His thoughts turned to his own future and the embryonic plans he had made and discarded. What did he have to give a woman except his money? Money he hadn’t even earned. And what would he leave behind when he died? Not superb illustrations for classical books, or a legacy of union work like his grandfather who had changed so many colliers’ lives for the better. Billy Evans had won a place in history as a fighter for workers’ rights. Maybe, in the vast scale of the world, it wasn’t as big a place as he deserved but he would be remembered fondly by hundreds, if not thousands, of people in the Rhondda and Wales.

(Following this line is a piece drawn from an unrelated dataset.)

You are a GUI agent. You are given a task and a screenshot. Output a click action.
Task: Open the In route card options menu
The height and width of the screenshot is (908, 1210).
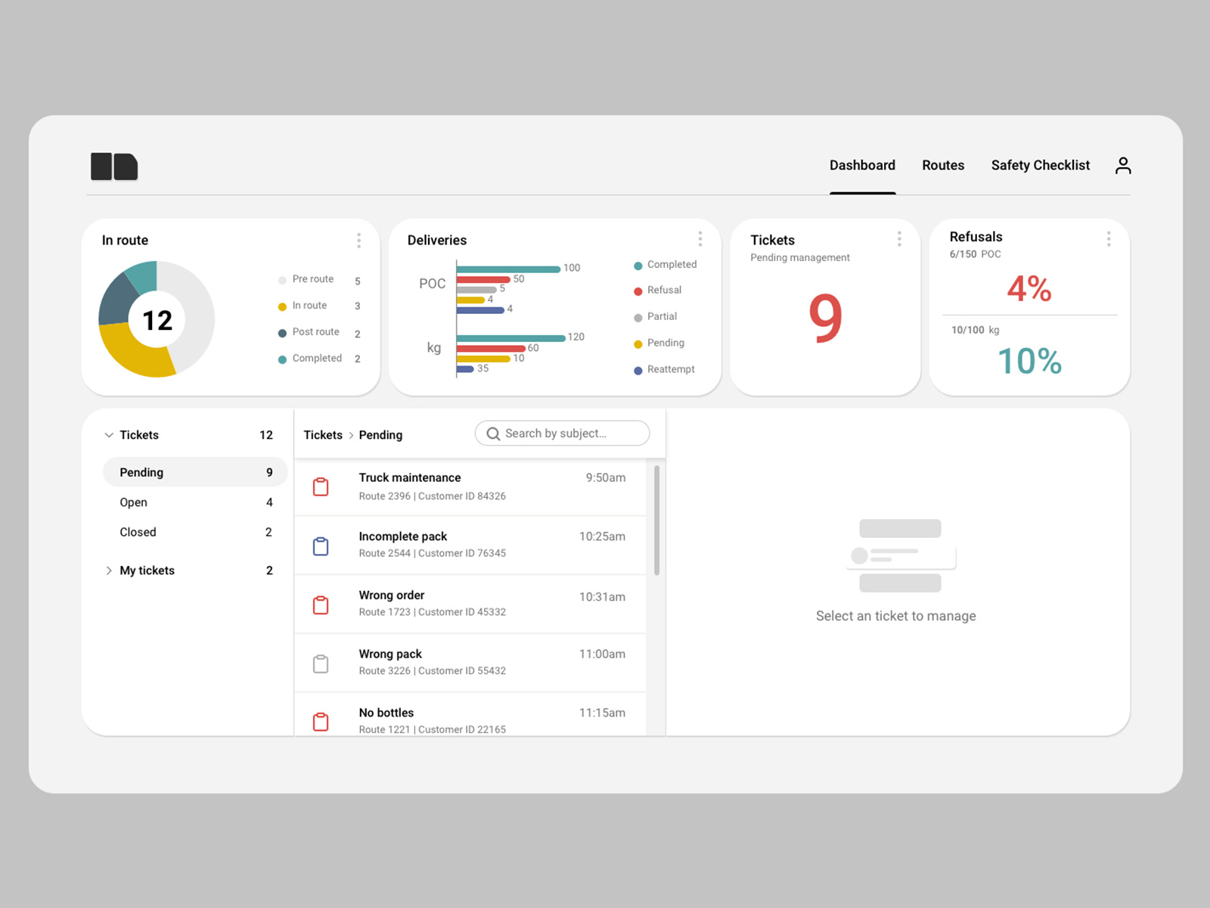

He wondered if he would even be remembered by anyone when he died, and if so, what for.

Toby’s voice broke in on his thoughts. ‘There’s a lot of activity around the farmhouse.’

Harry looked ahead. ‘I’ve never seen so many vehicles parked on this road.’

‘Perhaps the Ellises are having a party,’ Toby suggested flippantly.

Harry made out a police car, half-a-dozen farm and livestock carts, a closed, high-sided black van with ‘Brecon Workhouse’ on the side painted in large white letters – and a trap. Although he couldn’t be absolutely certain it was the one he’d seen in the archway in the early hours of the morning, it looked suspiciously like it.

‘What’s the matter, Harry? You’ve gone the exact shade of white I painted my ghost lady.’

Harry didn’t answer. He stopped the car behind the trap, pulled on the handbrake, switched off the ignition, jumped out and started running.